### [Task instructions]
Please rewrite the listing below, changing "GUI agent" to "interface agent" everywhere it appears and keeping every other line as it is.

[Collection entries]

++++++++++

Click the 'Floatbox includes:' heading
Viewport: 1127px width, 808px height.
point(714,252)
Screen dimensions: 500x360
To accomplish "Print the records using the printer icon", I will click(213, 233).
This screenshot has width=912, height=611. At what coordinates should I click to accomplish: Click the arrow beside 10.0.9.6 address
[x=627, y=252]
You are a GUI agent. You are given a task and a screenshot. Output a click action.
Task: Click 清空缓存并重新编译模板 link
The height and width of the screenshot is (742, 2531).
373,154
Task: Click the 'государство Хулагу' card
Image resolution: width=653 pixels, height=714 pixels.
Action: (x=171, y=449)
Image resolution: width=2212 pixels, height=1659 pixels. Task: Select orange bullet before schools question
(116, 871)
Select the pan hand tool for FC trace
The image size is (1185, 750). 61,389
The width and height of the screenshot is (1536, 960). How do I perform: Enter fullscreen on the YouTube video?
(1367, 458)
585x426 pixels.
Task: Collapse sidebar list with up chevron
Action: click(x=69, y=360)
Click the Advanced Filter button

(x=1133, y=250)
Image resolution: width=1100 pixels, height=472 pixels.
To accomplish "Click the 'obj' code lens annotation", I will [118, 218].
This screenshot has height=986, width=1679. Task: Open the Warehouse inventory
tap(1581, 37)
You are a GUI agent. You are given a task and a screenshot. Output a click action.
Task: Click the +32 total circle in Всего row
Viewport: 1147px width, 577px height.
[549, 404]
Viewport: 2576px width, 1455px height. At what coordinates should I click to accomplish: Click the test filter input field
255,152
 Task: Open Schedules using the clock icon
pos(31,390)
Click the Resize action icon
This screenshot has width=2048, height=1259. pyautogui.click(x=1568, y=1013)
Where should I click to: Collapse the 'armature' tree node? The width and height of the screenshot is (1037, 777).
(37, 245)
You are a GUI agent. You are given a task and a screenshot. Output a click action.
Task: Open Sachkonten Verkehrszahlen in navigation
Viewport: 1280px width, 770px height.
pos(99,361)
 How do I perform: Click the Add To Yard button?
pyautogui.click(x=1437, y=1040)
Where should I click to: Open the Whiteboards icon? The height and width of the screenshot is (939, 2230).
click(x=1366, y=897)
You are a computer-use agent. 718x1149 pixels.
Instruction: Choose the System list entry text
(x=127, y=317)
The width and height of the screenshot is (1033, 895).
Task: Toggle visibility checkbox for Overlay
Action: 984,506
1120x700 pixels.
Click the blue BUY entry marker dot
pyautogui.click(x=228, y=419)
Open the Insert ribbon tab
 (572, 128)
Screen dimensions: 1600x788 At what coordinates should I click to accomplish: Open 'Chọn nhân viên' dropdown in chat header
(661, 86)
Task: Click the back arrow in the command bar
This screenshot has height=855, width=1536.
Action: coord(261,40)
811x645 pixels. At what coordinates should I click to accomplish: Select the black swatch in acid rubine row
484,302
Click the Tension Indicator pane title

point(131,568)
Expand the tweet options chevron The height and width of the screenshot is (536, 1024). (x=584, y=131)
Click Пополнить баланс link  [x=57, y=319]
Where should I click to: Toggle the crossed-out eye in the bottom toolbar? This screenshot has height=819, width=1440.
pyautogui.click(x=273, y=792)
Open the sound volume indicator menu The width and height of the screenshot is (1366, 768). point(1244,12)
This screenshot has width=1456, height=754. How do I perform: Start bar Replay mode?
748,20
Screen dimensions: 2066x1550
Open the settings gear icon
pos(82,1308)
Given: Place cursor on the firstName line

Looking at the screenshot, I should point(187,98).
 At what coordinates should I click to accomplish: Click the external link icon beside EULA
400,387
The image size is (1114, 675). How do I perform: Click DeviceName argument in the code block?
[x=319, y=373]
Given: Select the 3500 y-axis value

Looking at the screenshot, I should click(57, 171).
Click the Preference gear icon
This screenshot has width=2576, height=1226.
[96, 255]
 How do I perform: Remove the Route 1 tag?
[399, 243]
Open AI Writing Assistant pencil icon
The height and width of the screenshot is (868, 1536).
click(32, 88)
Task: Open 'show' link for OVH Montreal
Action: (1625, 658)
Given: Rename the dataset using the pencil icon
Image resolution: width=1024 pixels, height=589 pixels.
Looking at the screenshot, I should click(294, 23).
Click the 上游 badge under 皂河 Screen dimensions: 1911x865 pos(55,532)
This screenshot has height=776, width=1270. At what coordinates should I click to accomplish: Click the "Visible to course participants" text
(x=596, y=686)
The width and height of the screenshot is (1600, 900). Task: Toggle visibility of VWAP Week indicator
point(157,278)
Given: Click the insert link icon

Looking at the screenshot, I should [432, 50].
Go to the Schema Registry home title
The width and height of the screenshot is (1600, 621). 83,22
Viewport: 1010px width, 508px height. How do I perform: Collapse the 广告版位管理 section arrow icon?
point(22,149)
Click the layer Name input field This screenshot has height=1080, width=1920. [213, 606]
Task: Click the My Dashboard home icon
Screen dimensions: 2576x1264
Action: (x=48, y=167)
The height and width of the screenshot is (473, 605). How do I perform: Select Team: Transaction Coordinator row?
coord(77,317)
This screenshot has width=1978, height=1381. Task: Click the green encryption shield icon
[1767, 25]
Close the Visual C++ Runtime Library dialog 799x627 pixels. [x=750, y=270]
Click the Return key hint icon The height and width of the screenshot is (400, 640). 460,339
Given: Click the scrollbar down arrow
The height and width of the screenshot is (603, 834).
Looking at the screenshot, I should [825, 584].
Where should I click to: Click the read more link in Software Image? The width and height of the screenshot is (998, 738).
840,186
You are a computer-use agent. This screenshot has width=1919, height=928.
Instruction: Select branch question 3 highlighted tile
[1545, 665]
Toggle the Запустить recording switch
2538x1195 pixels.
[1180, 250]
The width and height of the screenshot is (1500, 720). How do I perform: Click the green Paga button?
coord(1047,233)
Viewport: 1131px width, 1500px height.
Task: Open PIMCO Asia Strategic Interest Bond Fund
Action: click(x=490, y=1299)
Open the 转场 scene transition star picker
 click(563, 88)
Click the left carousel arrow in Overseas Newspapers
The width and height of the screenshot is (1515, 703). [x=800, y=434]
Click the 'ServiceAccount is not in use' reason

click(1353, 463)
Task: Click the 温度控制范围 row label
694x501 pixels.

++++++++++

### [Task response]
Click the 'Floatbox includes:' heading
Viewport: 1127px width, 808px height.
point(714,252)
Screen dimensions: 500x360
To accomplish "Print the records using the printer icon", I will click(213, 233).
This screenshot has width=912, height=611. At what coordinates should I click to accomplish: Click the arrow beside 10.0.9.6 address
[x=627, y=252]
You are a interface agent. You are given a task and a screenshot. Output a click action.
Task: Click 清空缓存并重新编译模板 link
The height and width of the screenshot is (742, 2531).
373,154
Task: Click the 'государство Хулагу' card
Image resolution: width=653 pixels, height=714 pixels.
Action: (x=171, y=449)
Image resolution: width=2212 pixels, height=1659 pixels. Task: Select orange bullet before schools question
(116, 871)
Select the pan hand tool for FC trace
The image size is (1185, 750). 61,389
The width and height of the screenshot is (1536, 960). How do I perform: Enter fullscreen on the YouTube video?
(1367, 458)
585x426 pixels.
Task: Collapse sidebar list with up chevron
Action: click(x=69, y=360)
Click the Advanced Filter button

(x=1133, y=250)
Image resolution: width=1100 pixels, height=472 pixels.
To accomplish "Click the 'obj' code lens annotation", I will [118, 218].
This screenshot has height=986, width=1679. Task: Open the Warehouse inventory
tap(1581, 37)
You are a interface agent. You are given a task and a screenshot. Output a click action.
Task: Click the +32 total circle in Всего row
Viewport: 1147px width, 577px height.
[549, 404]
Viewport: 2576px width, 1455px height. At what coordinates should I click to accomplish: Click the test filter input field
255,152
 Task: Open Schedules using the clock icon
pos(31,390)
Click the Resize action icon
This screenshot has width=2048, height=1259. pyautogui.click(x=1568, y=1013)
Where should I click to: Collapse the 'armature' tree node? The width and height of the screenshot is (1037, 777).
(37, 245)
You are a interface agent. You are given a task and a screenshot. Output a click action.
Task: Open Sachkonten Verkehrszahlen in navigation
Viewport: 1280px width, 770px height.
pos(99,361)
 How do I perform: Click the Add To Yard button?
pyautogui.click(x=1437, y=1040)
Where should I click to: Open the Whiteboards icon? The height and width of the screenshot is (939, 2230).
click(x=1366, y=897)
You are a computer-use agent. 718x1149 pixels.
Instruction: Choose the System list entry text
(x=127, y=317)
The width and height of the screenshot is (1033, 895).
Task: Toggle visibility checkbox for Overlay
Action: 984,506
1120x700 pixels.
Click the blue BUY entry marker dot
pyautogui.click(x=228, y=419)
Open the Insert ribbon tab
 (572, 128)
Screen dimensions: 1600x788 At what coordinates should I click to accomplish: Open 'Chọn nhân viên' dropdown in chat header
(661, 86)
Task: Click the back arrow in the command bar
This screenshot has height=855, width=1536.
Action: coord(261,40)
811x645 pixels. At what coordinates should I click to accomplish: Select the black swatch in acid rubine row
484,302
Click the Tension Indicator pane title

point(131,568)
Expand the tweet options chevron The height and width of the screenshot is (536, 1024). (x=584, y=131)
Click Пополнить баланс link  [x=57, y=319]
Where should I click to: Toggle the crossed-out eye in the bottom toolbar? This screenshot has height=819, width=1440.
pyautogui.click(x=273, y=792)
Open the sound volume indicator menu The width and height of the screenshot is (1366, 768). point(1244,12)
This screenshot has width=1456, height=754. How do I perform: Start bar Replay mode?
748,20
Screen dimensions: 2066x1550
Open the settings gear icon
pos(82,1308)
Given: Place cursor on the firstName line

Looking at the screenshot, I should point(187,98).
 At what coordinates should I click to accomplish: Click the external link icon beside EULA
400,387
The image size is (1114, 675). How do I perform: Click DeviceName argument in the code block?
[x=319, y=373]
Given: Select the 3500 y-axis value

Looking at the screenshot, I should click(57, 171).
Click the Preference gear icon
This screenshot has width=2576, height=1226.
[96, 255]
 How do I perform: Remove the Route 1 tag?
[399, 243]
Open AI Writing Assistant pencil icon
The height and width of the screenshot is (868, 1536).
click(32, 88)
Task: Open 'show' link for OVH Montreal
Action: (1625, 658)
Given: Rename the dataset using the pencil icon
Image resolution: width=1024 pixels, height=589 pixels.
Looking at the screenshot, I should click(294, 23).
Click the 上游 badge under 皂河 Screen dimensions: 1911x865 pos(55,532)
This screenshot has height=776, width=1270. At what coordinates should I click to accomplish: Click the "Visible to course participants" text
(x=596, y=686)
The width and height of the screenshot is (1600, 900). Task: Toggle visibility of VWAP Week indicator
point(157,278)
Given: Click the insert link icon

Looking at the screenshot, I should [432, 50].
Go to the Schema Registry home title
The width and height of the screenshot is (1600, 621). 83,22
Viewport: 1010px width, 508px height. How do I perform: Collapse the 广告版位管理 section arrow icon?
point(22,149)
Click the layer Name input field This screenshot has height=1080, width=1920. [213, 606]
Task: Click the My Dashboard home icon
Screen dimensions: 2576x1264
Action: (x=48, y=167)
The height and width of the screenshot is (473, 605). How do I perform: Select Team: Transaction Coordinator row?
coord(77,317)
This screenshot has width=1978, height=1381. Task: Click the green encryption shield icon
[1767, 25]
Close the Visual C++ Runtime Library dialog 799x627 pixels. [x=750, y=270]
Click the Return key hint icon The height and width of the screenshot is (400, 640). 460,339
Given: Click the scrollbar down arrow
The height and width of the screenshot is (603, 834).
Looking at the screenshot, I should [825, 584].
Where should I click to: Click the read more link in Software Image? The width and height of the screenshot is (998, 738).
840,186
You are a computer-use agent. This screenshot has width=1919, height=928.
Instruction: Select branch question 3 highlighted tile
[1545, 665]
Toggle the Запустить recording switch
2538x1195 pixels.
[1180, 250]
The width and height of the screenshot is (1500, 720). How do I perform: Click the green Paga button?
coord(1047,233)
Viewport: 1131px width, 1500px height.
Task: Open PIMCO Asia Strategic Interest Bond Fund
Action: click(x=490, y=1299)
Open the 转场 scene transition star picker
 click(563, 88)
Click the left carousel arrow in Overseas Newspapers
The width and height of the screenshot is (1515, 703). [x=800, y=434]
Click the 'ServiceAccount is not in use' reason

click(1353, 463)
Task: Click the 温度控制范围 row label
694x501 pixels.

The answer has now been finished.